I am not sure why. I personally could not follow the train of thought. It made no sense. I wish I could explain it to give a fair presentation of the view. But I can't. It made no sense.
(4) That being attracted to members of the same sex is a sin
This is the one I found most troubling. What terrible state is the Church in America in when so many Christians are so poorly schooled in basic Christian theology that they cannot conceive the difference between passive experiences and acts of the will?
Homosexuality, like heterosexuality, is a passive experience. Being attracted to someone is something that happens to us. Acting on that attraction is something we do. The difference is important, not only as it regards homosexuality, but the whole of the Christian life.
A few further comments
As Christians, we must stand firm in our belief in the sanctity of marriage as God intended it to be, and I am not saying we shouldn't. God created marriage to be between one man and one woman -- in fact, he created our sexual difference as men and women for the purpose of giving us the gift of marriage. His intention behind marriage was to give us an image of the Trinity, and of Christ and the Church. We are created in the image of a Trinitarian God who is Love, and called to imitate a God who gives himself up to create new life in us, and in marriage, two unique persons come together in such a way that their love ignites ecstasy, embodies unity, and speaks a life-giving language, imitating God.

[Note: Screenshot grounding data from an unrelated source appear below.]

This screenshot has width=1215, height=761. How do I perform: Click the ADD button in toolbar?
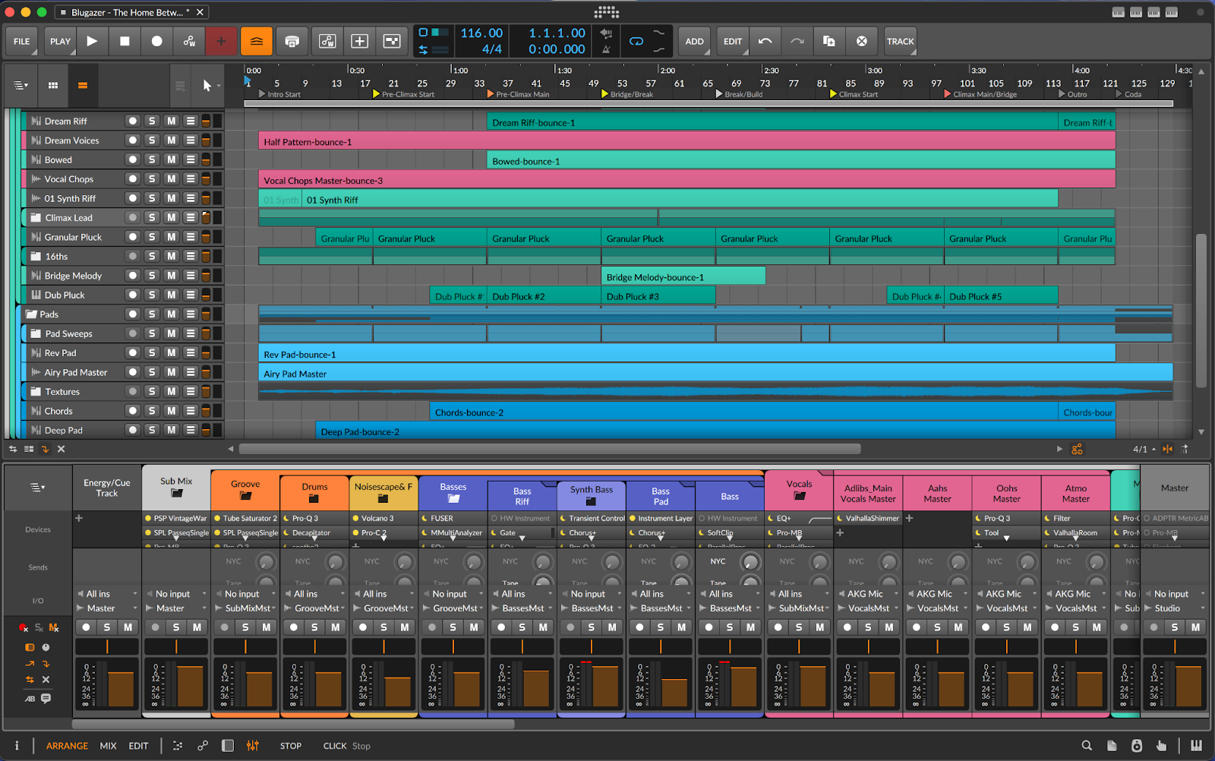point(694,41)
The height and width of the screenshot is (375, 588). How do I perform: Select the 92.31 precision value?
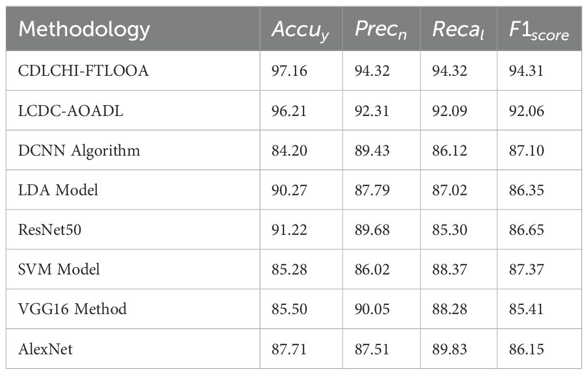372,110
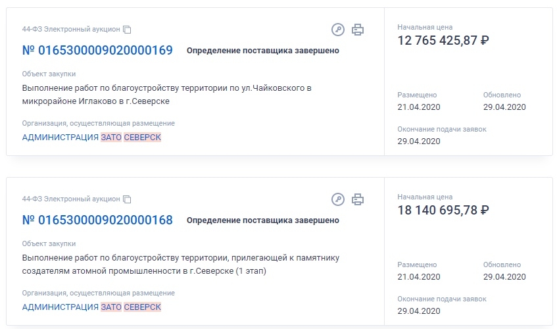Image resolution: width=557 pixels, height=329 pixels.
Task: Open purchase № 0165300009020000168
Action: pyautogui.click(x=97, y=220)
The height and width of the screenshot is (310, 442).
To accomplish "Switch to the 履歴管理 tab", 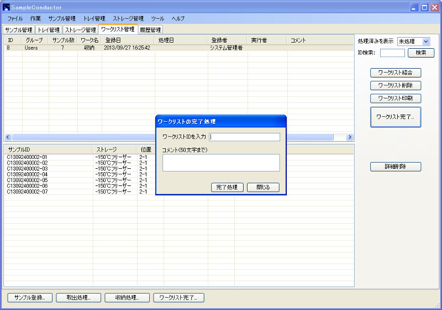I will [x=150, y=30].
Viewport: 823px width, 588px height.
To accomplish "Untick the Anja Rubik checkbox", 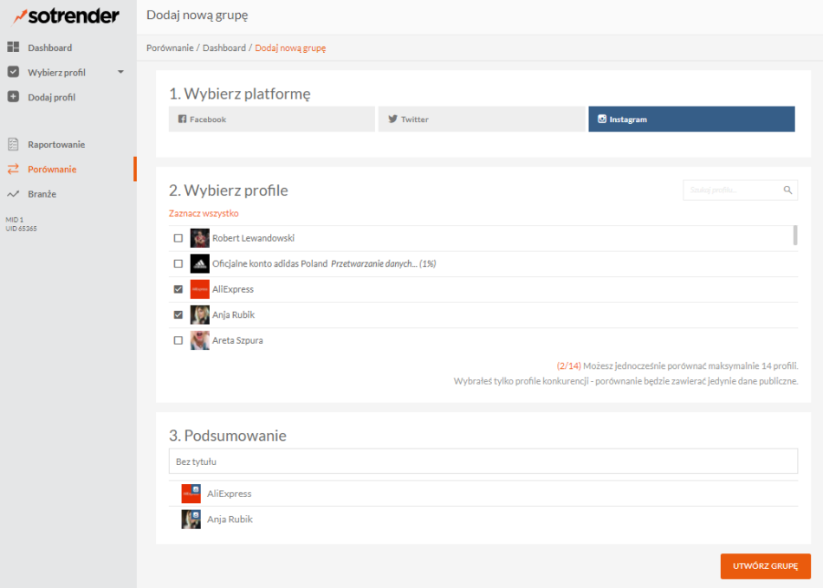I will coord(178,315).
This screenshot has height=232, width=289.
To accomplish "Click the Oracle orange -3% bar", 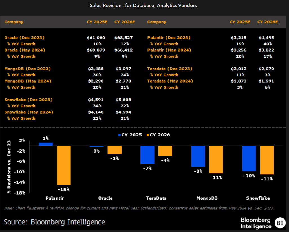I will coord(114,150).
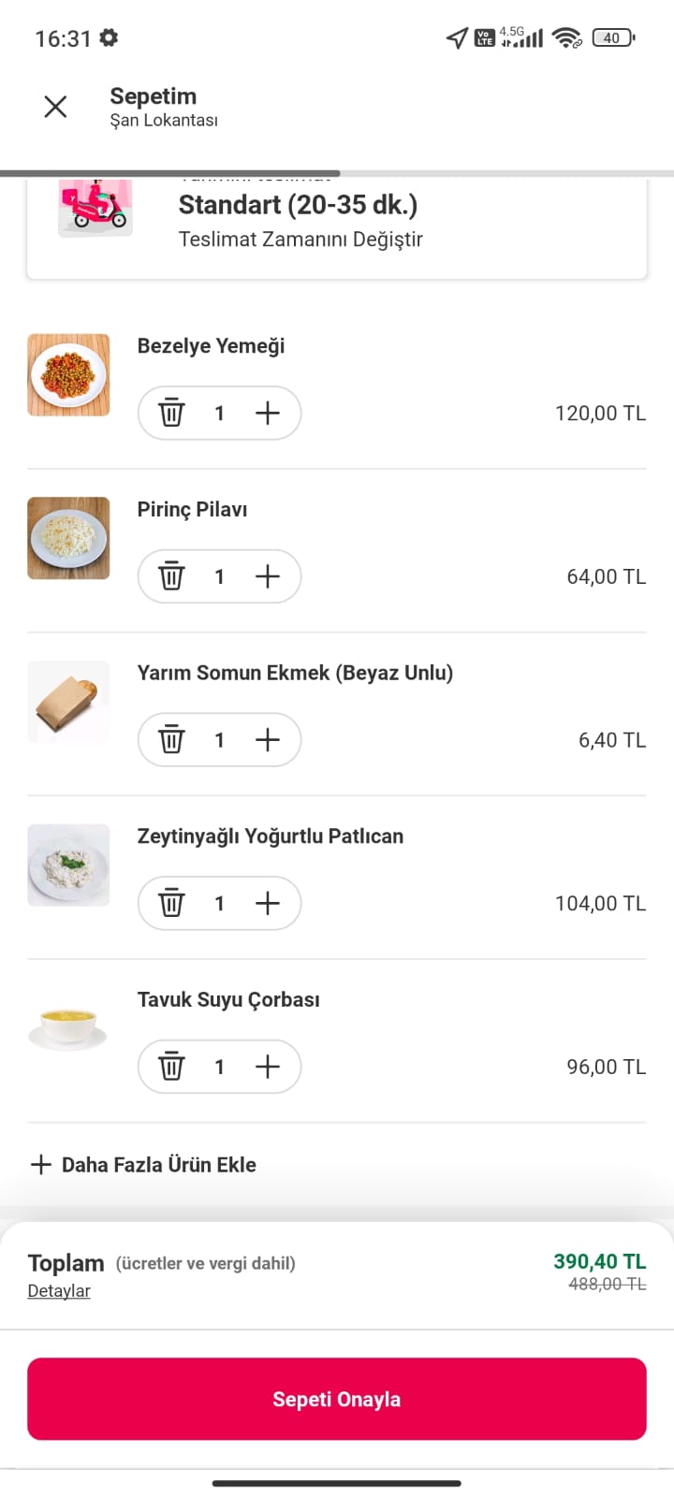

It is for this reason that homosexuality is regarded by the Church as "disordered." This is not the same as saying it is disgusting or embarrassing or something to be ashamed of. Very bluntly, it simply means it falls outside of the order -- in this case, of the order of our sexuality. God created men and women to 'fit together,' if you catch my drift, and that is simply how God chose to order our sexuality.
To find ourselves outside of this order is not some heinous crime, however. It is, in fact, only one among millions upon millions upon millions of manifestations of disorder. Every single person experiences some variation of disorder. We are fallen people, all of us, regardless of who we are attracted to.
However, none of this does away with the struggle and isolation many homosexual persons experience as a result of these teachings. We must always remember to be kind and generous and loving. We must always remember to be patient with one another, and bear one another in love. One of the most important aspects of these virtues is listening, and trying to understand. Ask people questions. Try to see where they're coming from. Please.
Because, I guarantee, telling someone they chose something they know thy didn't choose, and that they're displeasing to God and going to hell for it, is not doing service to the Gospel.